**页面节选**
•••••
分类和标注词汇

最新推荐文章于 2025-03-26 21:02:05 发布

昂咕咕

最新推荐文章于 2025-03-26 21:02:05 发布

阅读量466

点赞数

文章标签： python 人工智能自然语言处理

本文链接：https://blog.csdn.net/weixin_50397333/article/details/115607834

版权

将词汇按它们的词性（parts-of-speech，POS）分类以及相应的标注它们的过程被称为词性标注（part-of-speech tagging, POS tagging）或干脆简称标注。词性也称为词类或词汇范畴。用于特定任务的标记的集合被称为一个标记集。我们在本章的重点是利用标记和自动标
注文本。

使用词性标注器

一个词性标注器（part-of-speech tagger 或 POS tagger）处理一个词序列，为每个词附加一个词性标记（不要忘记 import nltk）：

>>> text = nltk.word_tokenize("And now for something completely different")
>>> nltk.pos_tag(text)
[('And', 'CC'), ('now', 'RB'), ('for', 'IN'), ('something', 'NN'),
('completely', 'RB'), ('different', 'JJ')]

在这里我们看到 and 是 CC，并列连词；now 和 completely 是 RB，副词；for 是 IN，介词；something 是 NN，名词；different 是 JJ，形容词。

>>> text = nltk.word_tokenize("They refuse to permit us to obtain the refuse permit")
>>> nltk.pos_tag(text)
[('They', 'PRP'), ('refuse', 'VBP'), ('to', 'TO'), ('permit', 'VB'), ('us', 'PRP'),
('to', 'TO'), ('obtain', 'VB'), ('the', 'DT'), ('refuse', 'NN'), ('permit', 'NN')]

请注意 refuse 和 permit 都以一般现在时动词（VBP）和名词（NN）形式出现

词汇类别，如“名词”，和词性标记，如 NN，看上去似乎有其用途，但在细节上将使许多读者感到晦涩。你可能想知道为什么要引进这种额外的信息。这些类别中很多都源于对文本中词的分布的浅层的分析。考虑下面的分析，涉及 woman（名词），bought（动词），over（介词）和 the（限定词）。 text.similar() 方法为一个词 w 找出所有上下文 w1ww2，然后找出所有出现在相同上下文中的词 w’，即 w1w’w2。
•••••
**所给各行**
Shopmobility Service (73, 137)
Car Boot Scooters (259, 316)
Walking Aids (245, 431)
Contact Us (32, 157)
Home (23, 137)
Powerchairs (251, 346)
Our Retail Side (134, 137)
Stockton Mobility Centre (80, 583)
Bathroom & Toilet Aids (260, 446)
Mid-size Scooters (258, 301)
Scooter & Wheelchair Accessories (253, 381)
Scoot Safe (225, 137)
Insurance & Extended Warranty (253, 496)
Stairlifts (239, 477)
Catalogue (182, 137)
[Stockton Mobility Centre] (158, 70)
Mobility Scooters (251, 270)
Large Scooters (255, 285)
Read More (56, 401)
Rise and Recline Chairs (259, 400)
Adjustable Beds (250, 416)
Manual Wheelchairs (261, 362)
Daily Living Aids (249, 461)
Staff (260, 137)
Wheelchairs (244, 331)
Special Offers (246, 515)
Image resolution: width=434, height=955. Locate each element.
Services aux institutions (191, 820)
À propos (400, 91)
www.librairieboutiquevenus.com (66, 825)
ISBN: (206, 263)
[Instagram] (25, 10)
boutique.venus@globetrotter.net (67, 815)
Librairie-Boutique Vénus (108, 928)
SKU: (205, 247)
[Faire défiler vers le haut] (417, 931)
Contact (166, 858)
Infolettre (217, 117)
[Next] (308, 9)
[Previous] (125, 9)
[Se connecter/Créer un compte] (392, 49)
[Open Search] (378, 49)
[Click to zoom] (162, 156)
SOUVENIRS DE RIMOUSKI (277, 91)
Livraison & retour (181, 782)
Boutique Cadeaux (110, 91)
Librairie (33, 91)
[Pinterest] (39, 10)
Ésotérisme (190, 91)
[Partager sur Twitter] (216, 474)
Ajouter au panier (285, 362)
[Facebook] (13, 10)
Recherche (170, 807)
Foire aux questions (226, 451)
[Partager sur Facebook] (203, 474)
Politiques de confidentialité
•••••
**待完成任务**
(a) 请列出这篇关于词性标注的文章在解释第一个例句的标注结果时提到的全部词性标记，并写出文中给出的各自含义。
(b) 请从这篇关于词性标注的文章的最后一句之后接着往下写。

**练习答案**
(a)
CC：并列连词
RB：副词
IN：介词
NN：名词
JJ：形容词

(b)
>>> text = nltk.Text(word.lower() for word in nltk.corpus.brown.words())
>>> text.similar('woman')
Building word-context index...
man time day year car moment world family house country child boy
state job way war girl place room word
>>> text.similar('bought')
made said put done seen had found left given heard brought got been
was set told took in felt that
>>> text.similar('over')
in on to of and for with from at by that into as up out down through
is all about
>>> text.similar('the')
a his this their its her an that our any all one these my in your no
some other and

请看搜索 woman 找到名词；搜索 bought 找到的大部分是动词；搜索 over 一般会找到介词；搜索 the 找到几个限定词。

标注语料库

表示已标注的标识符

按照 NLTK 的约定，一个已标注的标识符使用一个由标识符和标记组成的元组来表示。我们可以使用函数 str2tuple() 从表示一个已标注的标识符的标准字符串创建一个这样的特殊元组：

>>> tagged_token = nltk.tag.str2tuple('fly/NN')
>>> tagged_token
('fly', 'NN')
>>> tagged_token[0]
'fly'
>>> tagged_token[1]
'NN'

我们可以直接从一个字符串构造一个已标注的标识符的链表。第一步是对字符串分词以便能访问单独的词/标记字符串，然后将每一个转换成一个元组（使用 str2tuple()）。

>>> sent = '''
... The/AT grand/JJ jury/NN commented/VBD on/IN a/AT number/NN of/IN
... other/AP topics/NNS ,/, AMONG/IN them/PPO the/AT Atlanta/NP and/CC
... Fulton/NP-tl County/NN-tl purchasing/VBG departments/NNS which/WDT it/PP
... said/VBD ``/`` ARE/BER well/QL operated/VBN and/CC follow/VB generally/R
... accepted/VBN practices/NNS which/WDT inure/VB to/IN the/AT best/JJT
... interest/NN of/IN both/ABX governments/NNS ''/'' ./.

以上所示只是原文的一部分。